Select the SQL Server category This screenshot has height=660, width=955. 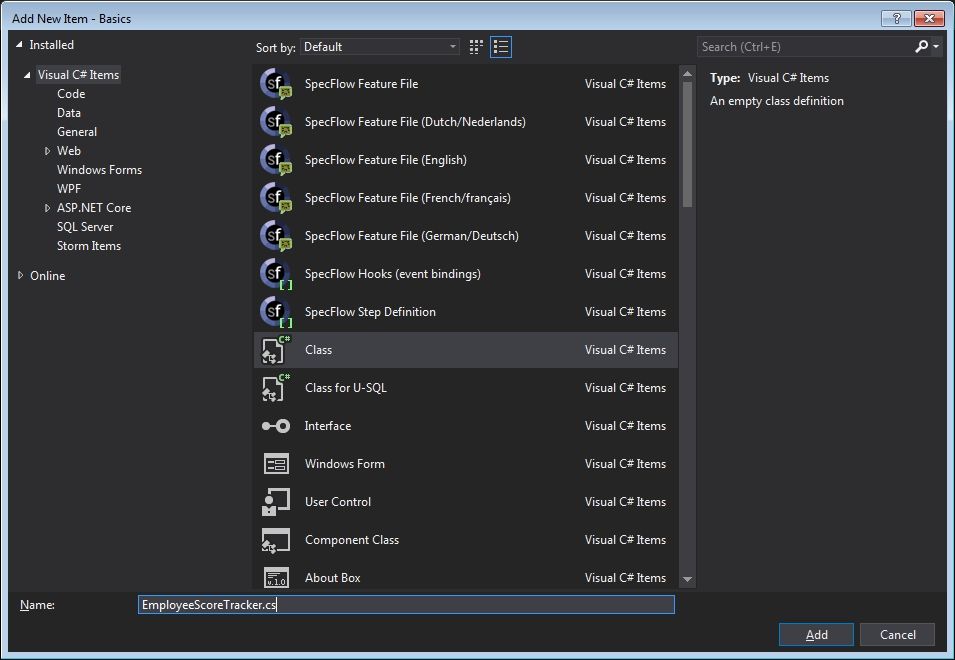85,227
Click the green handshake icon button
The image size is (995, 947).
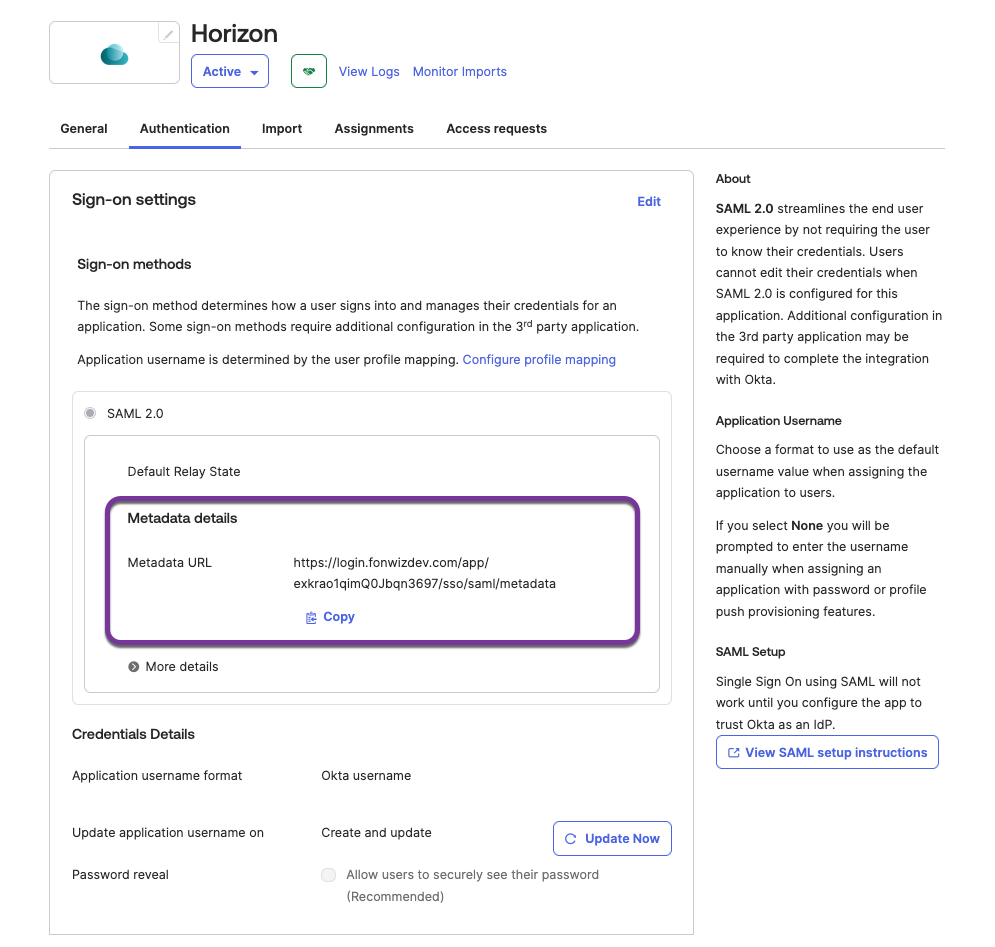coord(309,72)
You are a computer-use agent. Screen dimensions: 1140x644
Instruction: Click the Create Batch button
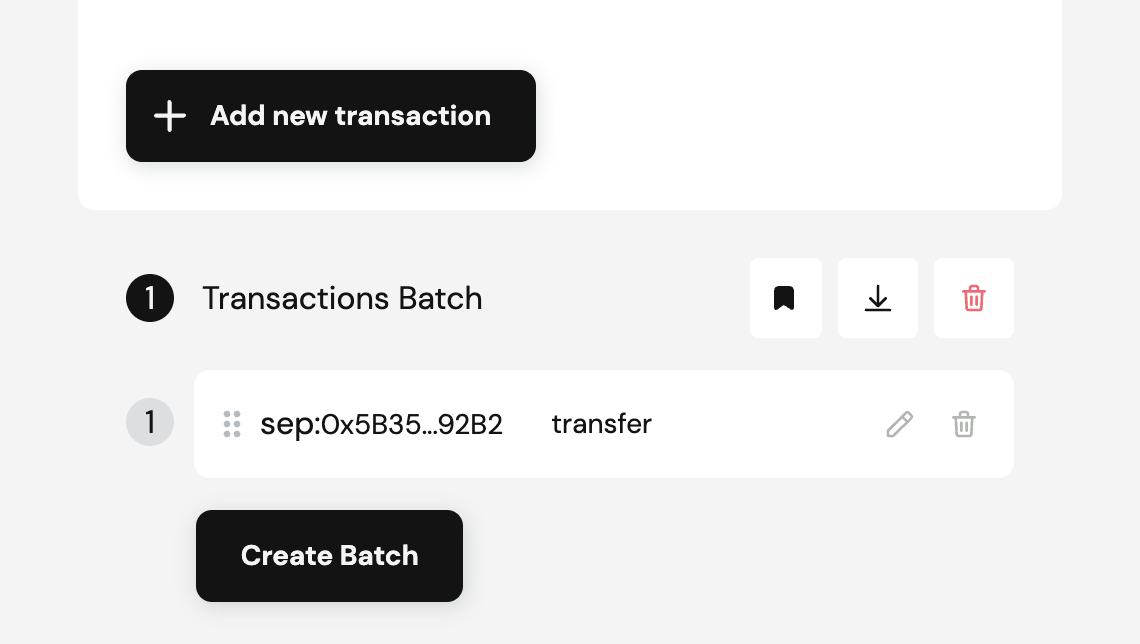[x=329, y=556]
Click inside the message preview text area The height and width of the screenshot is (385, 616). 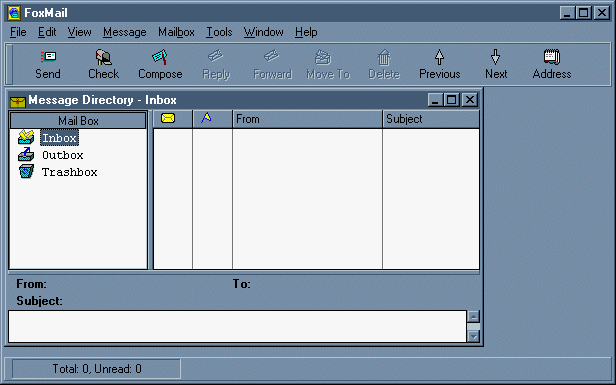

→ Instructions to follow:
Beginning with the line that has "Click the green handshake icon button", repeat each remaining line of the data above word for word, keeping pictures out.

→ Exercise answer:
Click the green handshake icon button
The image size is (995, 947).
coord(309,72)
You are a computer-use agent. Screen dimensions: 1140x644
Instruction: Click the Create Batch button
[x=329, y=556]
Click inside the message preview text area The height and width of the screenshot is (385, 616). 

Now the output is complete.